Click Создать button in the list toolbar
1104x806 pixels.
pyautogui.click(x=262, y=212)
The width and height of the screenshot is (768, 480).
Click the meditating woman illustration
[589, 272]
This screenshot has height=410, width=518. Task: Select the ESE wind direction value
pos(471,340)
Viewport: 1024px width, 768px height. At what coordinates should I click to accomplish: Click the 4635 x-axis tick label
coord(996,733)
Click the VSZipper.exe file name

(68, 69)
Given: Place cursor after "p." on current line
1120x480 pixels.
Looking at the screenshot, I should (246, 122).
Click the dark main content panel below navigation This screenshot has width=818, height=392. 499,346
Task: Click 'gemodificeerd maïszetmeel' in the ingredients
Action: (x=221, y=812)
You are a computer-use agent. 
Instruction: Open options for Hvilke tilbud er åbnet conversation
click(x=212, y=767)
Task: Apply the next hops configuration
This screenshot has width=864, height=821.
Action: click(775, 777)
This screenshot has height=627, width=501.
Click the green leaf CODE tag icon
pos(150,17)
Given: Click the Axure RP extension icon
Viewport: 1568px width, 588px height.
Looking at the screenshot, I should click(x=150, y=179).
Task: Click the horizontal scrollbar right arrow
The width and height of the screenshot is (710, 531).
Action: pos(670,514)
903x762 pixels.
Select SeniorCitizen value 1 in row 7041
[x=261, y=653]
= = = = =
Task prompt: Could you reproduce every record above exactly as it stands?

Answer box:
Click Создать button in the list toolbar
1104x806 pixels.
pyautogui.click(x=262, y=212)
The width and height of the screenshot is (768, 480).
Click the meditating woman illustration
[589, 272]
This screenshot has height=410, width=518. Task: Select the ESE wind direction value
pos(471,340)
Viewport: 1024px width, 768px height. At what coordinates should I click to accomplish: Click the 4635 x-axis tick label
coord(996,733)
Click the VSZipper.exe file name

(68, 69)
Given: Place cursor after "p." on current line
1120x480 pixels.
Looking at the screenshot, I should (246, 122).
Click the dark main content panel below navigation This screenshot has width=818, height=392. 499,346
Task: Click 'gemodificeerd maïszetmeel' in the ingredients
Action: (x=221, y=812)
You are a computer-use agent. 
Instruction: Open options for Hvilke tilbud er åbnet conversation
click(x=212, y=767)
Task: Apply the next hops configuration
This screenshot has width=864, height=821.
Action: click(775, 777)
This screenshot has height=627, width=501.
Click the green leaf CODE tag icon
pos(150,17)
Given: Click the Axure RP extension icon
Viewport: 1568px width, 588px height.
Looking at the screenshot, I should click(x=150, y=179).
Task: Click the horizontal scrollbar right arrow
The width and height of the screenshot is (710, 531).
Action: pos(670,514)
903x762 pixels.
Select SeniorCitizen value 1 in row 7041
[x=261, y=653]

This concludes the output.